Effects of Video Games on the Dead #11

Monday, September 7, 1998:

Respecting the character in the game.

The character was there before you showed up and will be there after you leave.

Radical thought? Not really. If you take but a moment to consider the context of the character there is a context.

In the game of Zelda we are inside a character known as Link. Link obviously had parents, a childhood, friends and the rest. When we are not riding around with Link hacking and slashing our way to the inner chambers of Gannon, Link has a life. How hard can it be to respect that life?

It will add to the game. It helps to immerse one in the nature of the game. You don’t have to be lost in identification in order to immerse one’s self in a game. Identification is the opposite of being able to separate oneself from the character thereby experiencing the game on more than one level. I’m not suggesting that you dive head first into the character losing your own individuality in a mesmerized submersion into the goals and aims of the character. You don’t have to forget who you are in order to take on some of the characteristics of another. And appreciating another perspective does not mean being owned by it.
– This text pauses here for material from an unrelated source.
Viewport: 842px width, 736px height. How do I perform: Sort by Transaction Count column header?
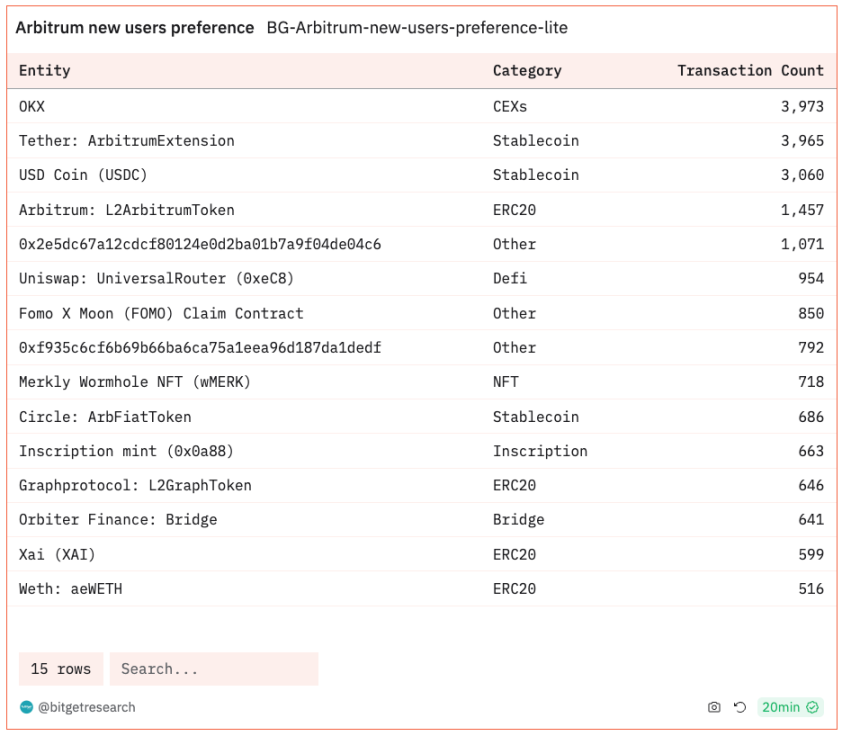point(750,71)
One would think that elementary schools would teach these simple ideas to children as part of the standard curriculum. They are after all elementary ideas without which appreciation of diversity becomes impossible in the face of the xenophobic perception that f anything not identified as oneself is alien and to be feared.
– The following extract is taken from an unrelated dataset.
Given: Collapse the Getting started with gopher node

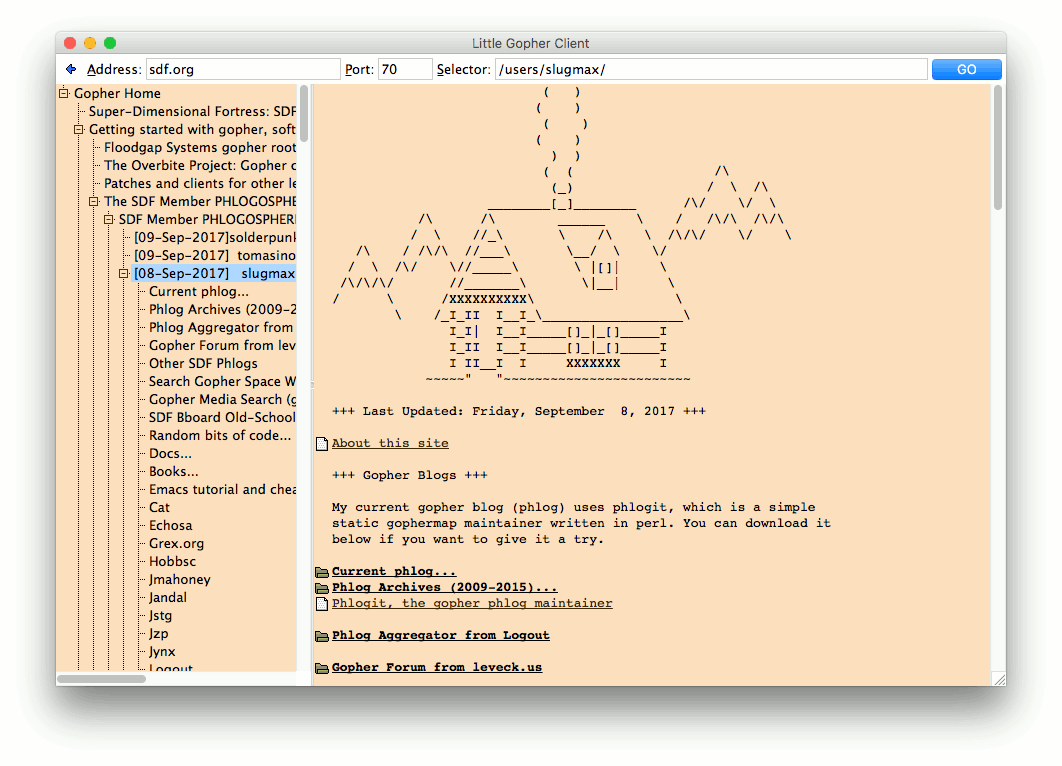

Well, if you have the habit of identifying with and becoming anything you come into contact with then I say you have the right to be xenophobic. Heck-darn, if you are owned and driven by anything you don’t fight against you could find yourself becoming a homo, or a debutant, or a valley girl, or a jock, or a nerd, or a (god forbid) used car salesman. Run don’t walk to the nearest exit if that is your situation.
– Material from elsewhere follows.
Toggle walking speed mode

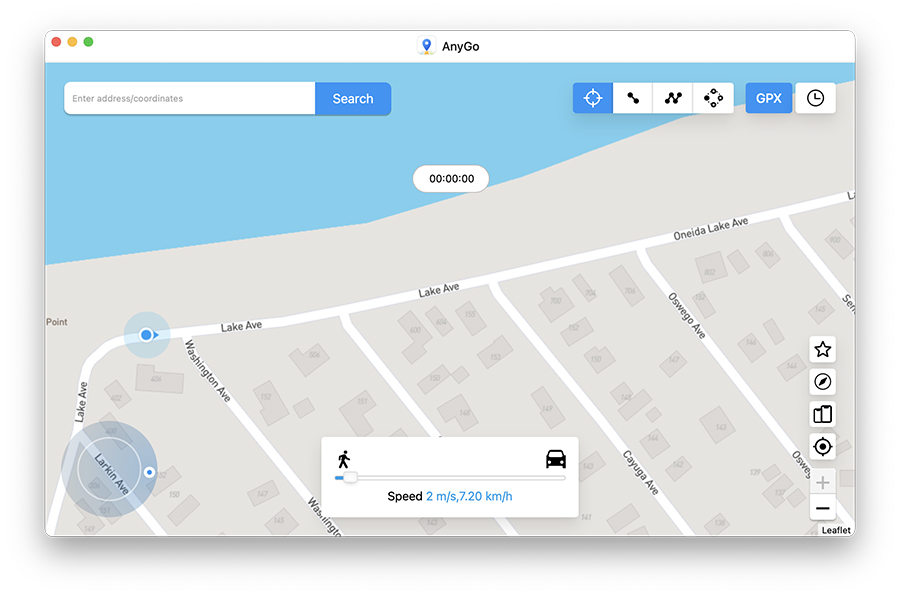(344, 459)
But if you want to maybe break free from this endless cycle of identification, momentary freedom, followed by identification then I suggest a deliberate strategy of game playing as a course of action.

In a game you have the unique opportunity to take on some of the characteristics of the in-game character without being irrevocabily owned by the character. It’s not guaranteed but there is the opportunity.

As you sit in front of the television set using a controller to move Link around on the screen killing bad guys and being killed yourself no matter how deeply you are identified with Link eventually pressing issues will drive you to notice you are using a controller looking at a television in your living room. At that moment you will have the double view of being both the character and the player.

Now, pay attention here for a second. I want you to follow this. If you do not identify with the character at least some then you can not have the double view of being both the character and the player — you will be all player. If you identify completely as the character then you can not have the double view of being both the character and the player — because you will be all character. Only when you straddle the line of partial identify can you have the double view of being both the character and the player.